After his time at Fabrikneu, the artist opened a space called “Kippenberger’s Büro” (his “Office”), a conscious play on Warhol’s Factory. Like Warhol, Kippenberger was an economy of artistic production: he made work in series, appropriated everything, and had other people execute his ideas. Not only did he reference mass and consumer culture, his oeuvre included a cult of his own personality—ridiculous on the surface, forlorn beneath. His series “Feet First,” (1990) on view at the Bahnhof, is a sculpture collection of crucified frogs holding beer mugs, which he called self-portraits. Also on display was a mannequin modeled on himself, facing the corner, titled “Martin, into the corner, you should be ashamed of yourself,” (1989). Though very good at painting, his sculptures trump most of his other work – but nothing could really communicate like his words.

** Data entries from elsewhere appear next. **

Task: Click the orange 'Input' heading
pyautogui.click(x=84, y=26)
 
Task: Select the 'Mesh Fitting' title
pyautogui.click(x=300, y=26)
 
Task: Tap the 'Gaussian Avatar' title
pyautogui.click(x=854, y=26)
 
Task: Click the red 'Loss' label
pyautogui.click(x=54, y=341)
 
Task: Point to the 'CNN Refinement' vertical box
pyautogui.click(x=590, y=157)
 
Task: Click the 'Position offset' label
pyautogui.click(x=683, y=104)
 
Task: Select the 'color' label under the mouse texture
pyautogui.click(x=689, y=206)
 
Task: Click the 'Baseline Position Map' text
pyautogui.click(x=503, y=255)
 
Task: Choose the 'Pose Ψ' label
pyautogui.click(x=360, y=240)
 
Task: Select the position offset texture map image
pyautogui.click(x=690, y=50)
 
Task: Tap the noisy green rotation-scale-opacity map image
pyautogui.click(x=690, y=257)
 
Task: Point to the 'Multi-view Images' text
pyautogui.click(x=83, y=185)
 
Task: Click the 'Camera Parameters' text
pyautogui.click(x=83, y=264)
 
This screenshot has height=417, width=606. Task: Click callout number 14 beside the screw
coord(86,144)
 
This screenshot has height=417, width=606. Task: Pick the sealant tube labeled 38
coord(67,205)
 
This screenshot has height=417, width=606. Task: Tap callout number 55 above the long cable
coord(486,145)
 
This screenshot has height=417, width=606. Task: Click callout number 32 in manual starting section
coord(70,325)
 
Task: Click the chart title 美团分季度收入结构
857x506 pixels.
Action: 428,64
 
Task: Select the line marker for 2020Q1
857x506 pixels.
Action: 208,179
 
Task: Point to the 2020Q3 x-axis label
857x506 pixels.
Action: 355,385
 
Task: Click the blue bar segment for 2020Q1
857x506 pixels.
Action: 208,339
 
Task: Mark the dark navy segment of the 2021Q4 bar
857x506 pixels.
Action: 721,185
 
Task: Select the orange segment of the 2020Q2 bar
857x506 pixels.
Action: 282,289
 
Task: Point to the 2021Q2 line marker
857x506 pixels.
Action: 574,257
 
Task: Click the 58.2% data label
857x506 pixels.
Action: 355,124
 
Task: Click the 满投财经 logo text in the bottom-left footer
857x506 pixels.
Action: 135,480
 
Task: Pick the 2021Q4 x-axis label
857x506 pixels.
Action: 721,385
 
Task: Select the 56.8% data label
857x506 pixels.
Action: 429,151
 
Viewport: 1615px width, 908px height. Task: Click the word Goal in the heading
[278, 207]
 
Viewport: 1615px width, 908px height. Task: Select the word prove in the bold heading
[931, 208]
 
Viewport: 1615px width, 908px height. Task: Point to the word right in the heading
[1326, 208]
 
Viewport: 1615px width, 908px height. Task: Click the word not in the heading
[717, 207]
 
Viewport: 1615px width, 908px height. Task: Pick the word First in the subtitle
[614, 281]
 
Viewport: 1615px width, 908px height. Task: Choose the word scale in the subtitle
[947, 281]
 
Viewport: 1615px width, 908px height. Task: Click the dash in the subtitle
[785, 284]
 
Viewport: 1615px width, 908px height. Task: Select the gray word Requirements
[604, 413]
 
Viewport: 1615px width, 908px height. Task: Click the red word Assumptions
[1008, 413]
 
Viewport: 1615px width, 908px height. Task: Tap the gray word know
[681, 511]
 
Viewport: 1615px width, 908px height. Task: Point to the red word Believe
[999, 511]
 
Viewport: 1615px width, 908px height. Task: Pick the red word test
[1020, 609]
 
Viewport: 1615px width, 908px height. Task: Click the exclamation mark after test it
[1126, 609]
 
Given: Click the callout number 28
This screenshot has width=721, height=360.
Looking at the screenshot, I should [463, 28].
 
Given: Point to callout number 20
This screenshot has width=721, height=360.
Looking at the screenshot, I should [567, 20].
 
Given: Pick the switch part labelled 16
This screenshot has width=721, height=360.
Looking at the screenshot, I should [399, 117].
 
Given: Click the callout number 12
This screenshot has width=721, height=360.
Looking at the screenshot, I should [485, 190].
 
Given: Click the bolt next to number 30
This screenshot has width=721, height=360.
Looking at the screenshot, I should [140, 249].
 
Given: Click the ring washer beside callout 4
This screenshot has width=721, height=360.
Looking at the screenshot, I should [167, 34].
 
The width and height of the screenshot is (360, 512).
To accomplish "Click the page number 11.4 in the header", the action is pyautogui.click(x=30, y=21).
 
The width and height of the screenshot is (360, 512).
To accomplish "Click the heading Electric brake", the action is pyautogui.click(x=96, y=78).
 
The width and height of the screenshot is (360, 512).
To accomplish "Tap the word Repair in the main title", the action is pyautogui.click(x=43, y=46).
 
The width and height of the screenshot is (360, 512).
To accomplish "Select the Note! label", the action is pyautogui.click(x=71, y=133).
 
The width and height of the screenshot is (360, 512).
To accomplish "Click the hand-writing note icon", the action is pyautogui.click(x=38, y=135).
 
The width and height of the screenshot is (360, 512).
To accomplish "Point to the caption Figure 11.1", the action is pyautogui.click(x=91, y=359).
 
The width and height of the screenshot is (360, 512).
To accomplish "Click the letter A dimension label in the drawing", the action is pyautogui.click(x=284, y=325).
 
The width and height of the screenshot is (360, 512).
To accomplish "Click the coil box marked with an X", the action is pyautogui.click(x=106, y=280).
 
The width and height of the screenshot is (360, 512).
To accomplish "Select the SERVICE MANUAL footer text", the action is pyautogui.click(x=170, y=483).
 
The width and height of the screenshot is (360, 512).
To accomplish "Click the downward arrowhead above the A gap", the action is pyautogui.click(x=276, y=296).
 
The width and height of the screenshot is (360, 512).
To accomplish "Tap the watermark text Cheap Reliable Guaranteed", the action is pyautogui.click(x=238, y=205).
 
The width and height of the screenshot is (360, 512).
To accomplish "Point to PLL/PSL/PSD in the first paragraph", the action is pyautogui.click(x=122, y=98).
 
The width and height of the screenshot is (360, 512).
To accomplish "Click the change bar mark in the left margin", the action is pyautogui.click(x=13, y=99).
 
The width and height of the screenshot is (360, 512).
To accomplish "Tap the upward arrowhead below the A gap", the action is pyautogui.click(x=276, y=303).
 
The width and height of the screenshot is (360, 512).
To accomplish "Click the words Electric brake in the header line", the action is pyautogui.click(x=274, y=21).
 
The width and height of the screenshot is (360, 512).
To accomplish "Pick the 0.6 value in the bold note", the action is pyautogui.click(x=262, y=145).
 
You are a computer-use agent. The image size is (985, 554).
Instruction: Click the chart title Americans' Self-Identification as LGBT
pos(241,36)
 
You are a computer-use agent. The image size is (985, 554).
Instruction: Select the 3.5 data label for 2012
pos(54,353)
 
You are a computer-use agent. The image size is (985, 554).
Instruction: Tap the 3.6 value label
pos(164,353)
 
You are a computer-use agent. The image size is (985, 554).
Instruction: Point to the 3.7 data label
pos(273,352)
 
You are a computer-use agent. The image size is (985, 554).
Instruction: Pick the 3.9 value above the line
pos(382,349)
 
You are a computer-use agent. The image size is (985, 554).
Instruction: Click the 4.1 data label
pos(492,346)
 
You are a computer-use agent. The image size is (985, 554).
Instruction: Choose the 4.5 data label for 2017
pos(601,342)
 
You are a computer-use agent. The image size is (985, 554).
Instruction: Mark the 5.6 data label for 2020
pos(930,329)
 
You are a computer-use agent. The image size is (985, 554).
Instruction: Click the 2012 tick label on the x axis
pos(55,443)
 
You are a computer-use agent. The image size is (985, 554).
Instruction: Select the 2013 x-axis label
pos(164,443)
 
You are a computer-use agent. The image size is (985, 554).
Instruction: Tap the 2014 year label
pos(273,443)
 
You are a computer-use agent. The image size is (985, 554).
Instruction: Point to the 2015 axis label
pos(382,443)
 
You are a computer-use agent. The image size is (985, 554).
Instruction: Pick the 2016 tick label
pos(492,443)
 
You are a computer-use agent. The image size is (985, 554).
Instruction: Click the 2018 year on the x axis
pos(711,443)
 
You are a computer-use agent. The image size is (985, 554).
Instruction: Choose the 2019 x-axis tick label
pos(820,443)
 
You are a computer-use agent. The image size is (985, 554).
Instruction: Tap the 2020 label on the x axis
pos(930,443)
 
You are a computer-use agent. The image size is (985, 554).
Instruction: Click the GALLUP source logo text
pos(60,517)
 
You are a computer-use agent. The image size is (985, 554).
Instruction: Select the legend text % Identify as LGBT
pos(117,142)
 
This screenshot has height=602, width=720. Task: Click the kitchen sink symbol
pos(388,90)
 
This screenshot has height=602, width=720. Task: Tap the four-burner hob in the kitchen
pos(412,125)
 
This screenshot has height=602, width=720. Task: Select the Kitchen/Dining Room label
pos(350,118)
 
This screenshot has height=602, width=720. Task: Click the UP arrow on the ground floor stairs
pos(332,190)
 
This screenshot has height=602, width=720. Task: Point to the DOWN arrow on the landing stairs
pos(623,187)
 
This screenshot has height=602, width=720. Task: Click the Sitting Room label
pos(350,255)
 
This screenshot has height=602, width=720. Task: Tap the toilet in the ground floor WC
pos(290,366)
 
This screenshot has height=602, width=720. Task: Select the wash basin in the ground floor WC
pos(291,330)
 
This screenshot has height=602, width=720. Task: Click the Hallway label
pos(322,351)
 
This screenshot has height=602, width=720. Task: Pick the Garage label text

A master of titling and aphorism— “Think today, done tomorrow,” and his book 241 Picture Titles for Artists to Borrow are some examples—he was also a failed poet and novelist. In 1980, he moved from Berlin to Paris for six months to become a writer (“It didn’t work out at all,” he said). He was always interested in language and was a man of letters, but he never once read a novel. Misspellings, purposeful and not, abound in his famed, vast collection of works made on hotel stationary, part of which was on view at the Bahnhof. Many of his famous sayings were printed on the Bahnhof’s walls as well, such as “Never give up before it’s too late!”
His work in words, both written and verbal, exposes one of his dominant qualities: he played on his weaknesses and liked to sabotage himself. For example, when painting became cool again in the Berlin art scene, he decided to swear off painting—but then had others paint for him anyway. Though a “failed” writer, he was always a successful talker, something lubricated by his love for booze. Known for telling Samuel Beckett-style jokes in which the punchline was the constant addition of details, he started to become more cryptic as he aged, especially when drunk. The Bahnhof showed his series “The Raft of the Medusa,” (1996) named after the famous painting by Théodore Géricault. The photographs of the artist show him in tortured poses, his face drawn and belly bloated. They divulge his deep appreciation and knowledge of art history and his own painful mortality. They were some of the last works that he produced before his lifetime of hard drinking caught up to him.
He wrote in one of his poems, “CIRRHOSIS OF THE LIVER IS NO EXCUSE FOR BAD ART,” and the show Sehr Gut | Very Good—while very gut—gave only a slice of the hilarious yet despairing genius of a man with comet-like volition, hurtling and spraying, ending too early in dust.